Debra Gittler is Founder and Director of Contextos, an educational NGO established in El Salvador and the United State. Previously, she worked as the Coordinator and Lead Author of El Salvador's national teacher training strategy in the area of literacy, and was a teacher in the Honduras and the South Bronx. In 2013, Debra was recognized as a Fellow by Echoing Green, which recognizes global leaders in social innovation; she was selected as one of 20 fellows from a group of 2,800 applicants and is the first Fellow to work in El Salvador.


Graham Moore, '99
Screenwriter and author living in Los Angeles, CA. His debut novel, The Sherlockian, was published in 2010 and is a New York Times best seller. Mr. Moore's adapted screenplay for the movie The Imitation Game, starring Benedict Cumberbatch, was at the top of the 2011 Black List of the best unproduced scripts in Hollywood. In 2015, he received the Academy Award for Best Adapted Screenplay for his work on that film. Mr. Moore is also writing the screenplay for the film adaptation of Eric Larson's novel, The Devil in the White City, for Warner Bros., starring Leonardo Di Caprio. He was the U-High Commencement Speaker for the graduating class of 2014.

Bert Vaux, '86
Reader in Linguistics, teaching phonology and morphology at the University of Cambridge in the United Kingdom. Mr.
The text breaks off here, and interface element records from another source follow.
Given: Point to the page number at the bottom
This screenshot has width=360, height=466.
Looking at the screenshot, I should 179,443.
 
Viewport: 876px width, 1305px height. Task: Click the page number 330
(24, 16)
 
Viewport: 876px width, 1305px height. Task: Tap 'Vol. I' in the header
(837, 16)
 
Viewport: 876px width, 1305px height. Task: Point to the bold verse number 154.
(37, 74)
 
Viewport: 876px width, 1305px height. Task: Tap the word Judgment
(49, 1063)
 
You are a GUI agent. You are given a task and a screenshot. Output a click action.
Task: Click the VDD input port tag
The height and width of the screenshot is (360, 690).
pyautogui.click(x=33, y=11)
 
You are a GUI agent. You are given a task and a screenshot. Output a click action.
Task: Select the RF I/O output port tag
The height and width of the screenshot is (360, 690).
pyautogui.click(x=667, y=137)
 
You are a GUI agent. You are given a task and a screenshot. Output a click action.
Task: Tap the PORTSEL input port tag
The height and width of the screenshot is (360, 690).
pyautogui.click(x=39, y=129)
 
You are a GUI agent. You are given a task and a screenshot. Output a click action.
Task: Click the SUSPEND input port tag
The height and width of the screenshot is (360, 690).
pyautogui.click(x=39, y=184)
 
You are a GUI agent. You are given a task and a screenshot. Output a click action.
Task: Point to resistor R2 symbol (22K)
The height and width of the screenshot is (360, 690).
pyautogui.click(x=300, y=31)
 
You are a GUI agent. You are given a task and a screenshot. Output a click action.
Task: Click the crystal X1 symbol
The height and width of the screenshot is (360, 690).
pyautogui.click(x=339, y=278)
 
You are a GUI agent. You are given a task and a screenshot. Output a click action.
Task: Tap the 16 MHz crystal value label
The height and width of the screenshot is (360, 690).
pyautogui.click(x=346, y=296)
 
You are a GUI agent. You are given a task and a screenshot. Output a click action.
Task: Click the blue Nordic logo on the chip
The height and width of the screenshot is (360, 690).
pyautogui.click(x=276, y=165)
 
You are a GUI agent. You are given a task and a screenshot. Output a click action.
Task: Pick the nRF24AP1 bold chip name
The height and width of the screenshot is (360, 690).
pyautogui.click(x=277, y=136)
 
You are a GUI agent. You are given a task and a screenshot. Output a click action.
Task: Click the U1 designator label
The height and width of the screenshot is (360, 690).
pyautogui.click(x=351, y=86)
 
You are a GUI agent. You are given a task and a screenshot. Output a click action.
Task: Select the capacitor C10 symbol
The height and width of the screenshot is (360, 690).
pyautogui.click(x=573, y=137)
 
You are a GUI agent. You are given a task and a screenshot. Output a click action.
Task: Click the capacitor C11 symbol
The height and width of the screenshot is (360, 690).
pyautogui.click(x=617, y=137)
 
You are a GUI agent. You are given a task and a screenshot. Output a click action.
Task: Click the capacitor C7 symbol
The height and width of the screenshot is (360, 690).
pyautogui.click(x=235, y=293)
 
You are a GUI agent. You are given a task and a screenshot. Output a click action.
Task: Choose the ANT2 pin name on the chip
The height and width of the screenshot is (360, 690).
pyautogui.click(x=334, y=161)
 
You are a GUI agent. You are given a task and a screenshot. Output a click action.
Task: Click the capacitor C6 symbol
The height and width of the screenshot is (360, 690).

Vaux specializes in phonological theory, dialectology, field methodology, and the languages of the Caucasus. He previously taught at Harvard University, where he was frequently selected as one of the top professors in Harvard College by graduating seniors, and was twice named one of the best professors at Harvard by the Harvard Crimson. More than 60,000 individuals have completed his online dialect surveys, making the the largest linguistic surveys to date.


Wendell Lim, '83
Professor of Cellular and Molecular Pharmacology at the University of California, San Francisco (UCSF), and an Investigator of the Howard Hughes Medical Institute. Director of the UCSF Center for Systems and Synthetic Biology, director of the UCSF/UCB NIH Nanomedicine Development Center, and deputy director of the NSF Synthetic Biology Engineering Research Center.

Sarah Hanck, '96
Provides support for Merck for Mothers, focusing on program development, implementation and evaluation. Served as the Asia program director at HealthRight International, developing and managing programs addressing maternal and child health, family planning, HIV, tuberculosis, and gender-based violence in Nepal and Vietnam. Coordinated a large-scale HIV implementation research project funded by the Bill & Melinda Gates Foundation’s Avahan Initiative in India.


Kwame Raoul, '82
State Senator 13th District of Illinois; championed legislation on criminal justice reform including the recent historic legislation that abolishes the death penalty and legislation creating the Torture Inquiry Commission. He also championed legislation aimed at breaking the code of silence by deterring intimidation of those who cooperate with law enforcement officers.

Mollie Stone, '97
Associate conductor of the Chicago Children’s Choir; studied how South Africans are using choral music in the struggle against HIV, and most recently, she presented her DVD, “Vela Vela,” through the Ravinia Festival’s Reach*Teach*Play Education Program and elsewhere. In 2011, she produced a second teaching DVD on South African choral music. Ms. Stone currently lectures and gives workshops on black South African choral music across the United States and Europe.